WiredTiger release 1.2.2, 2012-06-20
------------------------------------
This is a bugfix release. The changes are as follows:
* Defer making free pages available until the end of a checkpoint, in case
there is a failure after processing some files.
* When checking the value of the "isolation" key, don't assume it is NUL
terminated. This bug could cause transactions to run with incorrect
isolation.
* Fix two bugs with snapshot isolation:
1. reset the isolation level when the transaction completes;
2. when checking visibility, check item's ID against the maximum snapshot ID
(not the transaction's ID).
WiredTiger release 1.2.1, 2012-06-15
------------------------------------
This is a bugfix release. The changes are as follows:
* Avoid a deadlock between eviction and checkpoint on the connection spinlock.
* Allocate "desc" buffers in heap memory so that they are correctly aligned
(fixes direct_io support on Linux).
* Initialize the snapshot-avail list after cleaning it out, else we'll try and
print a NULL pointer in VERBOSE mode.
WiredTiger release 1.2.0, 2012-06-04
------------------------------------
This release contains many bugfixes and improvements. The major changes are:
[#138] Add support for transactions with coarse-grained durability.
Transactions provide atomicity guarantees and rollback, and uncommitted
changes are never written to disk. There is no on-disk log, so
committed changes only become durable when the next checkpoint
completes. Checkpoints are implemented by creating
transactionally-consistent snapshots within data files.
[#156] Fully support operations that make schema changes with multiple
sessions open concurrently.
[#159] Disable internal page key suffix compression if a custom collator is
configured. This avoids issues with collators that require complete
keys.
[#167] Add support for durable snapshots within files. While a snapshot is
active, the pages used by the snapshot will not be overwritten. If a
file is accessed after a crash or application exit without calling
WT_CONNECTION::close, any changes made after the last snapshot will be
silently ignored.
[#214, #216]
Fixes for forcing eviction with small caches.
WiredTiger release 1.1.5, 2012-04-26
------------------------------------
Don't update a WT_REF after it has been unlocked.
Add an operation to set a flag atomically, use it to avoid racing on page flags.
Fix a race between sync and reading that could cause a segfault.
WiredTiger release 1.1.4, 2012-04-16
------------------------------------
Check the versions of autoconf, automake and libtool to avoid failures when
trying to build from the github tree with versions that are too old.
[#191] Create the schema table as part of creating the environment so that
application threads don't race trying to create it later.
[#193] Split-merge pages have to be reconciled to mark their parents dirty
[#194] The dump utility should only output configuration that can be passed to
WT_SESSION::create.
Eviction fixes for out-of-cache update workloads:
* Fix an unlikely bug where the EVICT_LRU flag was cleared when a page in
the LRU queue was overwritten with itself during a walk. This led to an
assertion failure when the page was later evicted.

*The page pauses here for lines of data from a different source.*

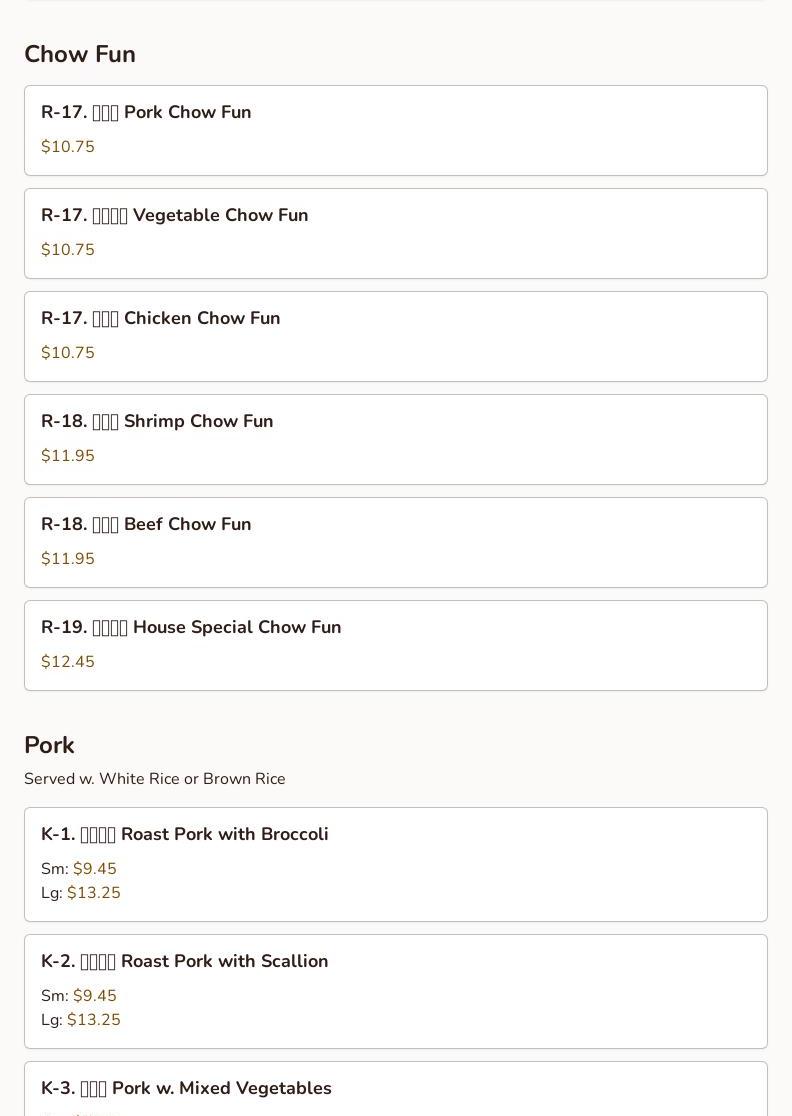The image size is (792, 1116).
Task: Click the Vegetable Chow Fun item title
Action: [175, 215]
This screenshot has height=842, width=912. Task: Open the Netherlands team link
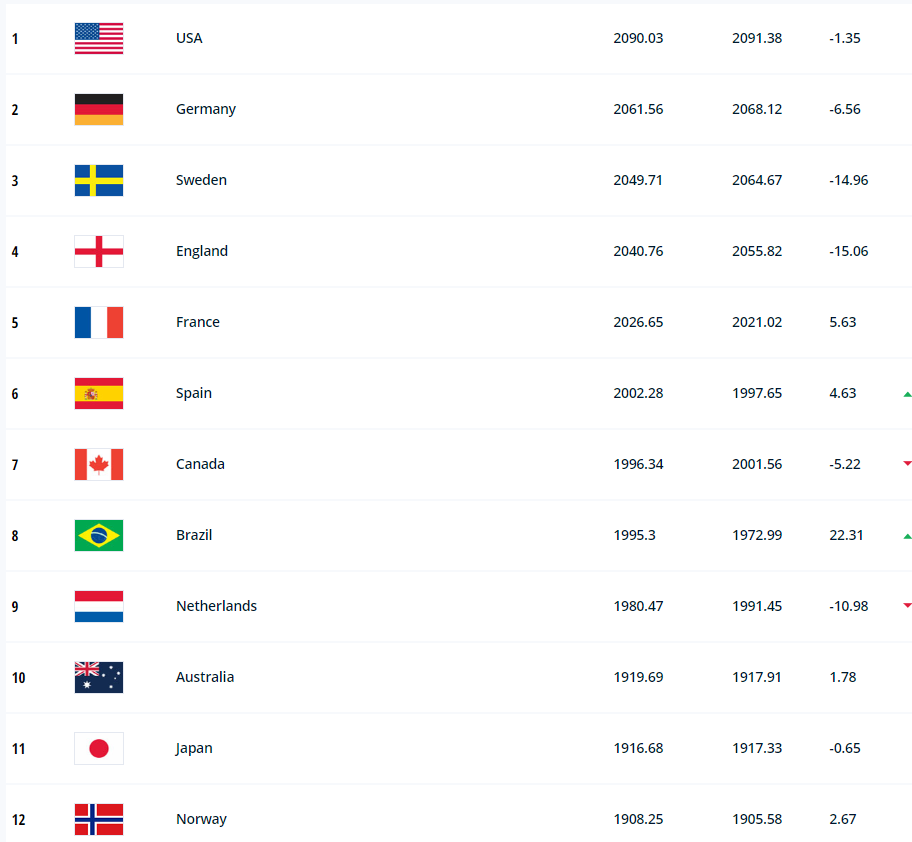click(x=216, y=606)
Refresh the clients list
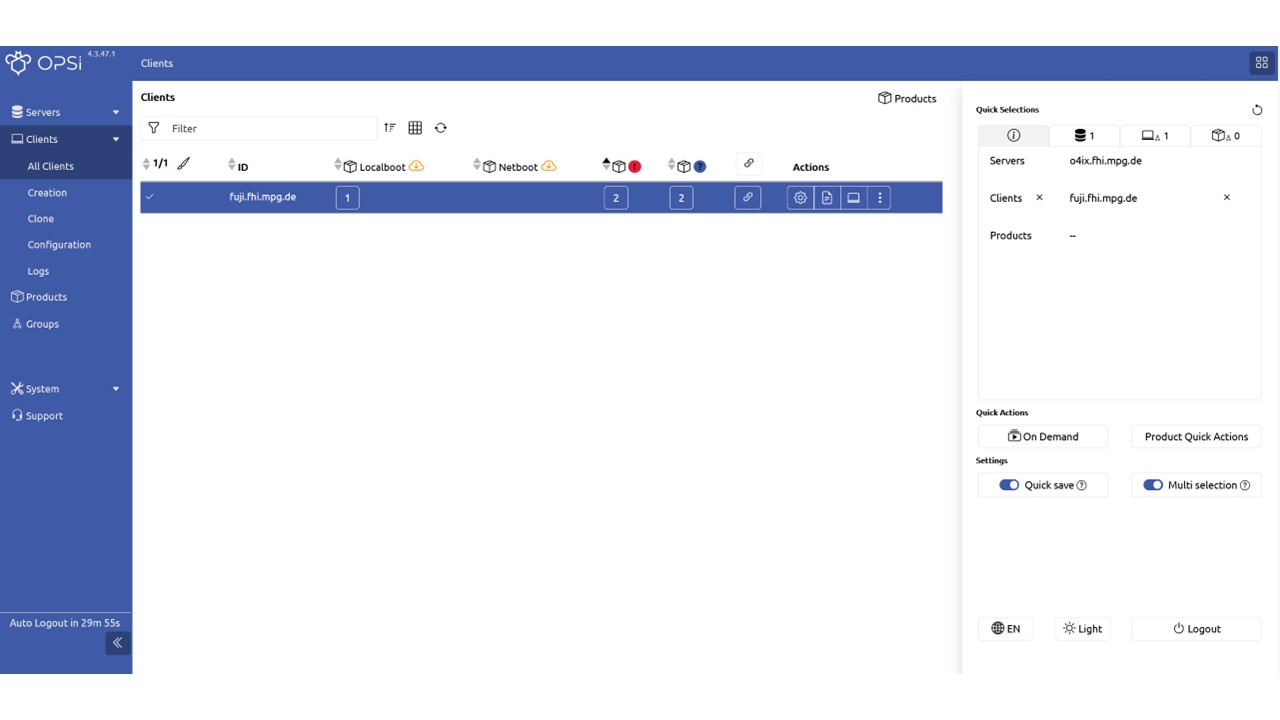Viewport: 1280px width, 720px height. 441,127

* Clear all unused eviction queue entries while holding the lru_lock.
* Split WT_PAGE->flags so that there is no possibility of racing:
(1) Move WT_PAGE_REC_* flags into WT_PAGE_MODIFY;
(2) Use atomic operations to set and clear the remaining (2) page flags.
Move the test/format threads setting into the CONFIG file.

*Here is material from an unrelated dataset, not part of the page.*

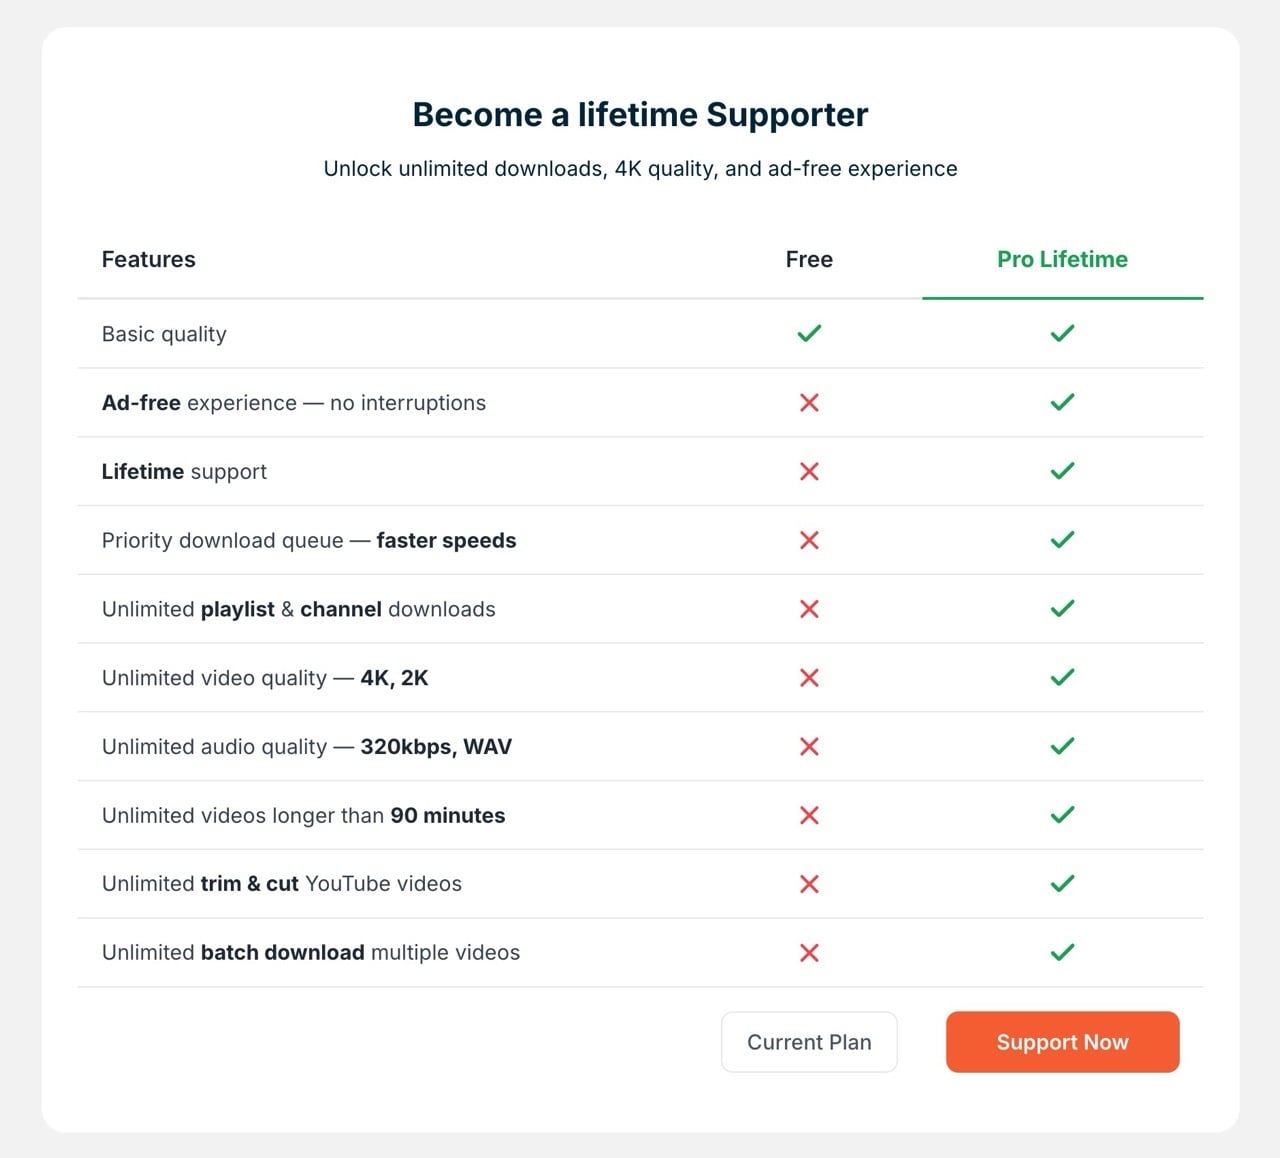
Task: Click the 'Lifetime support' feature label
Action: 184,471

WiredTiger release 1.1.3, 2012-04-04
------------------------------------
Fix the "exclusive" config for WT_SESSION::create. [#181]
1. Make it work for files within a single session.
2. Make it work for files across sessions.
3. Make other data sources consistent with files.
Fix an eviction bug introduced into 1.1.2: when evicting a page with children,
remove the children from the LRU eviction queue. Reduce the impact of clearing
a page from the LRU queue by marking pages on the queue with a flag
(WT_PAGE_EVICT_LRU).
During an eviction walk, pin pages up to the root so there is no need to spin
when attempting to lock a parent page. Use the EVICT_LRU page flag to avoid
putting a page on the LRU queue multiple times.
Layer dump cursors on top of any cursor type.
Add a section on replacing the default system memory allocator to the tuning
page.
Typo in usage method for "wt write".
Don't report range errors for config values that aren't well-formed integers.
WiredTiger release 1.1.2, 2012-03-20
------------------------------------
Add public-domain copyright notices to the extension code.
test/format can now run multi-threaded, fixed two bugs it found:
(1) When iterating backwards through a skiplist, we could race with an insert.
(2) If eviction fails for a page, we have to assume that eviction has unlocked
the reference.
Scan row-store leaf pages twice when reading to reduce the overhead of the
index array.
Eviction race fixes:
(1) Call __rec_review with WT_REFs: don't look at the page until we've checked
the state.
(2) Clear the eviction point if we hit it when discarding a child page, not
just the parent.
Eviction tuning changes, particularly for read-only, out-of-cache workloads.
Only notify the eviction server if an application thread doesn't find any pages
to evict, and then only once.
Only spin on the LRU lock if there might be pages in the LRU queue to evict.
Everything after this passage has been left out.